Apple reported better-than-expected earnings in the third quarter of 2024, despite a year-over-year decline in iPhone sales and a continuing trend of decline in its key China market.
Earnings exceeded analyst predictions, with revenue rising 4.9% year-over-year to $85.78bn in the three months ending 29 June, beating the average analyst estimate of $84.53bn, according to LSEG data. The company maintained its cash dividend at 25 cents for each share.
Investors were keen to get updates on Apple sales in China, the company’s third-largest market, where the company’s market share has been on the decline. Apple dropped out of the top five smartphone providers in the country for the first time earlier this year, overtaken by local brands like vivo, OPPO, and Huawei. Third quarter earnings results showed China sales declined 6.5% to $14.73bn – more dramatically than the decline of 2.4% analysts had predicted.

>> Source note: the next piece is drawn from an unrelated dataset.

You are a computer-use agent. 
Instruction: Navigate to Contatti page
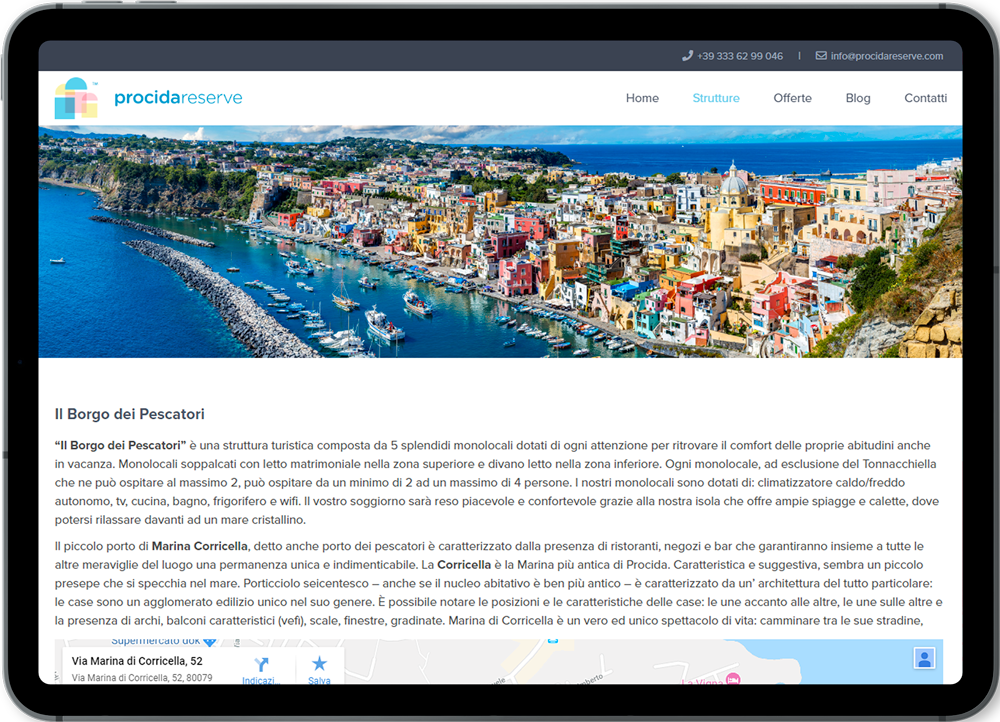pyautogui.click(x=925, y=98)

Although China sales still struggled, overall iPhone sales were better-than-expected – falling 0.9% to $39.30bn, a smaller decline than the 2.2% drop analysts expected. That improvement is due in part to rising demand in anticipation of Apple’s launch of its artificial intelligence features, which it announced at its annual developers conference WWDC in June.
The tech firm’s foray into artificial intelligence includes a range of generative AI tools integrated into the operating systems of its devices, including a partnership with OpenAI that integrates into its voice assistant Siri.
Still, those AI features will only be available iPhone 15 Pro models and later. Apple typically announces new devices in September, so analysts will be looking ahead to determine how the AI announcements impact future sales.